Instead, focus on showing how you think by centering your essay on a specific idea, question, or obsession you actively pursued. Tie your story to a clear academic direction, even if your intended major is still undecided, so admissions readers understand where your curiosity leads.
Use details that only you could provide, such as a decision you made, a problem you solved, a constraint you worked around, or a tradeoff you faced, to make your thinking and process unmistakably personal and concrete.
Here’s a practical standard: after reading your personal statement, a reviewer should be able to say, “This student is genuinely curious about X, and they have already taken serious steps toward it.”
Strategic Next Steps
If you are sitting in the 1300–1390 range, the most important move now is not chasing small score gains blindly but making intentional, school-specific decisions. Many students hurt their chances by submitting scores everywhere or going test-optional everywhere without a framework. At this tier, strategy matters.

▶ Provided material
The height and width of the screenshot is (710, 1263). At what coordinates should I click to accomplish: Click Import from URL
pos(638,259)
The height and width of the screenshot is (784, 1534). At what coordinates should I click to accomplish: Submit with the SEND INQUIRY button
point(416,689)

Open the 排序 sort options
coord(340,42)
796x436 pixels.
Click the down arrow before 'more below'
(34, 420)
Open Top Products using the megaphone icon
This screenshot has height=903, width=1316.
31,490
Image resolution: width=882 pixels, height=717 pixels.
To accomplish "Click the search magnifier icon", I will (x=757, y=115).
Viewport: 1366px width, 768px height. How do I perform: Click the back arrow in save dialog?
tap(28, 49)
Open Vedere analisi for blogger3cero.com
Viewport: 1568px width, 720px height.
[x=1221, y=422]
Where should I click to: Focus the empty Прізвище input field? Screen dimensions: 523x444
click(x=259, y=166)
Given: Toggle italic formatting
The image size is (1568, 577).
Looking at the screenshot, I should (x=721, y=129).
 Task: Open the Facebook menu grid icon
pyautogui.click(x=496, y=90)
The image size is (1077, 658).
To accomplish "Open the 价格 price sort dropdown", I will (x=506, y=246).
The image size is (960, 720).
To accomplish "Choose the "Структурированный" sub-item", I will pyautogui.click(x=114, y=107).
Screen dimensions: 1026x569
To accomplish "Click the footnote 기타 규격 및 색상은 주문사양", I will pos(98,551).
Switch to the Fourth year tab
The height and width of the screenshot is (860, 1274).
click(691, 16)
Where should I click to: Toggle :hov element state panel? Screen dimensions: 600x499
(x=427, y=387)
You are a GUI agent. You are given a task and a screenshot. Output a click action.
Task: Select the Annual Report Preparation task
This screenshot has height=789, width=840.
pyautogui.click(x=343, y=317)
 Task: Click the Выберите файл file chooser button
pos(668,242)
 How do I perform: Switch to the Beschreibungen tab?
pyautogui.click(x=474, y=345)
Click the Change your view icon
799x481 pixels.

▶ Task
In the admissions advice text, which score range does the section headed "Strategic Next Steps" address? The records are separate material and have no connection to the text.

▶ Exercise solution
The 1300–1390 range.